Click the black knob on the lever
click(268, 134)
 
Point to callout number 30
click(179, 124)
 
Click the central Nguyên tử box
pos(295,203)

■ **What you have to do**
Rewrite the records above as a numbered list, leaving out the blank lines.

■ **Output of the task**
1. Click the black knob on the lever
2. click(268, 134)
3. Point to callout number 30
4. click(179, 124)
5. Click the central Nguyên tử box
6. pos(295,203)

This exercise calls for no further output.